# PROBLEM A
Reproduce the part of the correlation function text from "A correlation function" up to and including "SHO ground state.", character for character.
— Start of TEXT SEGMENT —
A correlation function can be defined as

\begin{equation}\label{eqn:correlationSHO:20}
C(t) = \expectation{ x(t) x(0) }.
\end{equation}

Using a Heisenberg picture \( x(t) \) calculate this correlation for the one dimensional SHO ground state.

Answer

The time dependent Heisenberg picture position operator was found to be

\begin{equation}\label{eqn:correlationSHO:40}
x(t) = x(0) \cos(\omega t) + \frac{p(0)}{m \omega} \sin(\omega t),
\end{equation}

so the correlation function is

\begin{equation}\label{eqn:correlationSHO:60}
\begin{aligned}
C(t)
— End of TEXT SEGMENT —
# PROBLEM B
List every line of the rows below that contains the string "This".
— Start of EXERCISE INPUTS —
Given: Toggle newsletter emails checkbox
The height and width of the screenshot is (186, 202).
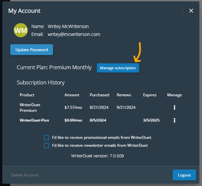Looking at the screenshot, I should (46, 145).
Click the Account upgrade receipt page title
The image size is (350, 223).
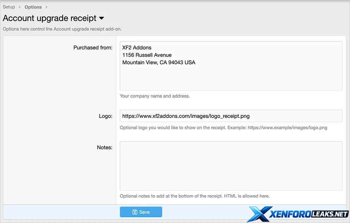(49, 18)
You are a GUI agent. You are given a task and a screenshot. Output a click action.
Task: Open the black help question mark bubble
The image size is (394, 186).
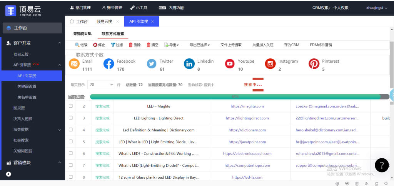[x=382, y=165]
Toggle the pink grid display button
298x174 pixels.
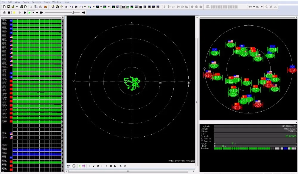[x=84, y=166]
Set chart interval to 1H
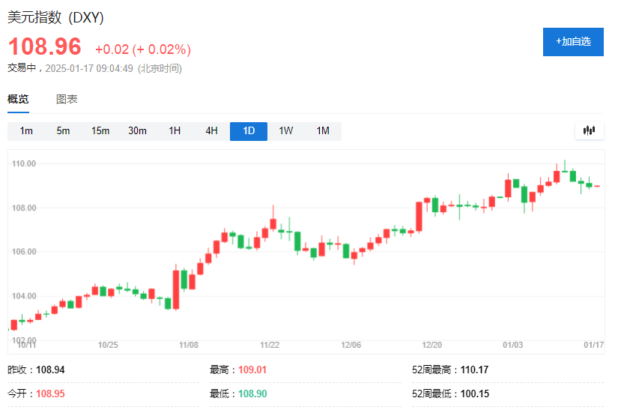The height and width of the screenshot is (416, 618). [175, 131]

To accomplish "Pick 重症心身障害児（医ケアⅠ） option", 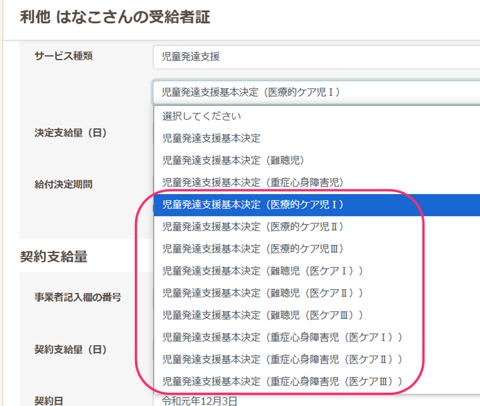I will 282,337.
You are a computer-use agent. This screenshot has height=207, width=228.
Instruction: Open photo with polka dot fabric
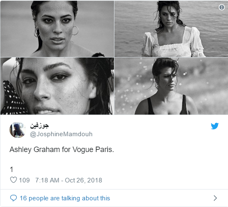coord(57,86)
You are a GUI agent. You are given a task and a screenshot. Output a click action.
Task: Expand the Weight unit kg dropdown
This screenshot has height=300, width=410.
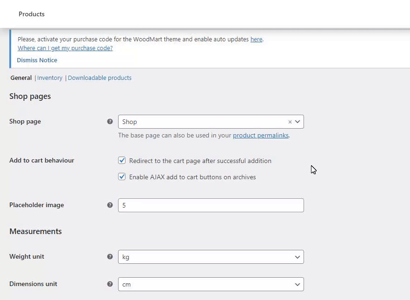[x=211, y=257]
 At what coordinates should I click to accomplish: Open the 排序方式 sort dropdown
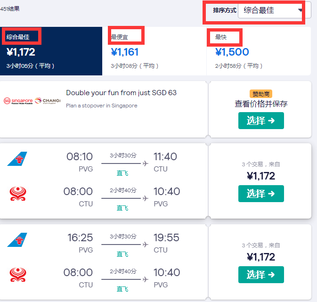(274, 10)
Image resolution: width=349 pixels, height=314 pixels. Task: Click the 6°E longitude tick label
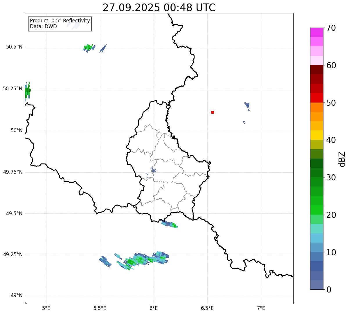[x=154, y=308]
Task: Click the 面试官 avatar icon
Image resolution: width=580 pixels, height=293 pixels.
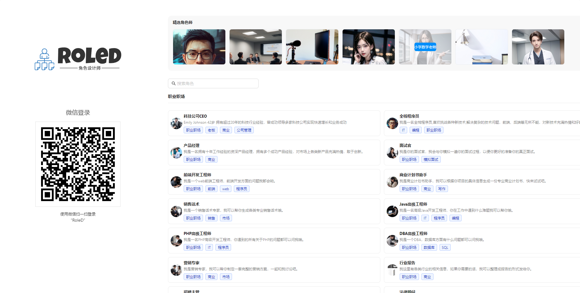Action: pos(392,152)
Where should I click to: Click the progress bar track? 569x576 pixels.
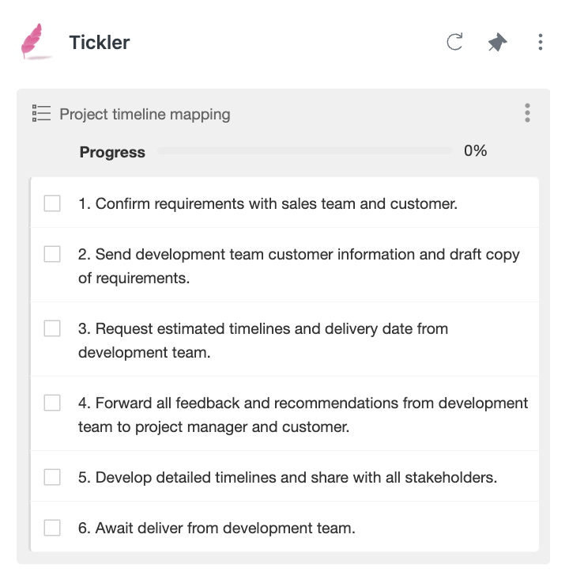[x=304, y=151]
— End of EXERCISE INPUTS —
— Start of EXERCISE INPUTS —
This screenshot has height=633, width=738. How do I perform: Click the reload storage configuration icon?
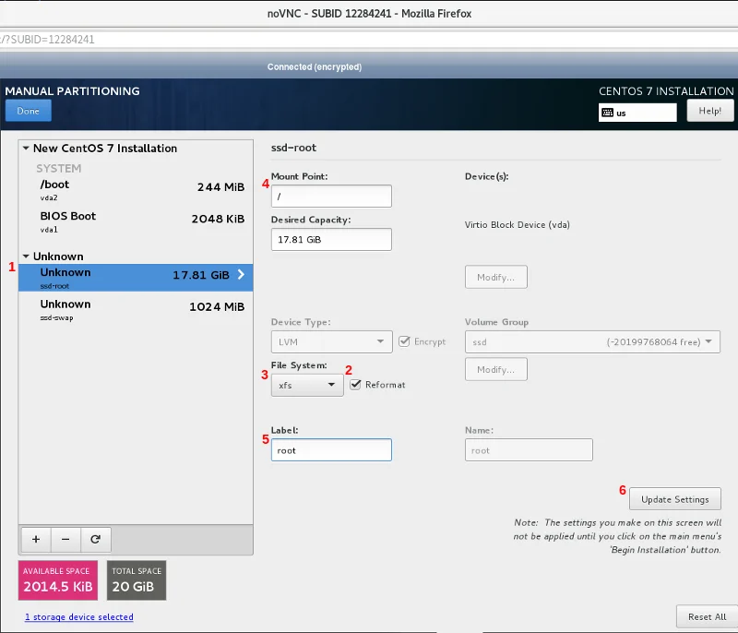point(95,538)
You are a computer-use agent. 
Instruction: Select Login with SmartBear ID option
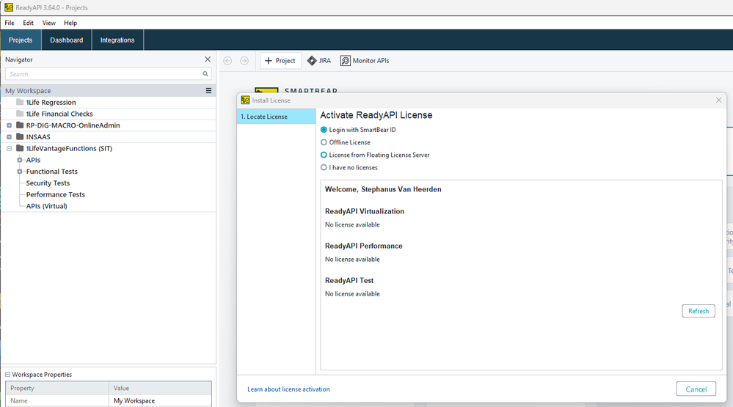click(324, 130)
— End of EXERCISE INPUTS —
# FULL OUTPUT A
A correlation function can be defined as

\begin{equation}\label{eqn:correlationSHO:20}
C(t) = \expectation{ x(t) x(0) }.
\end{equation}

Using a Heisenberg picture \( x(t) \) calculate this correlation for the one dimensional SHO ground state.

# FULL OUTPUT B
You are a computer-use agent. This screenshot has height=207, width=228.
This screenshot has height=300, width=410.
This screenshot has height=633, width=738. How do I perform: Click the reload storage configuration icon?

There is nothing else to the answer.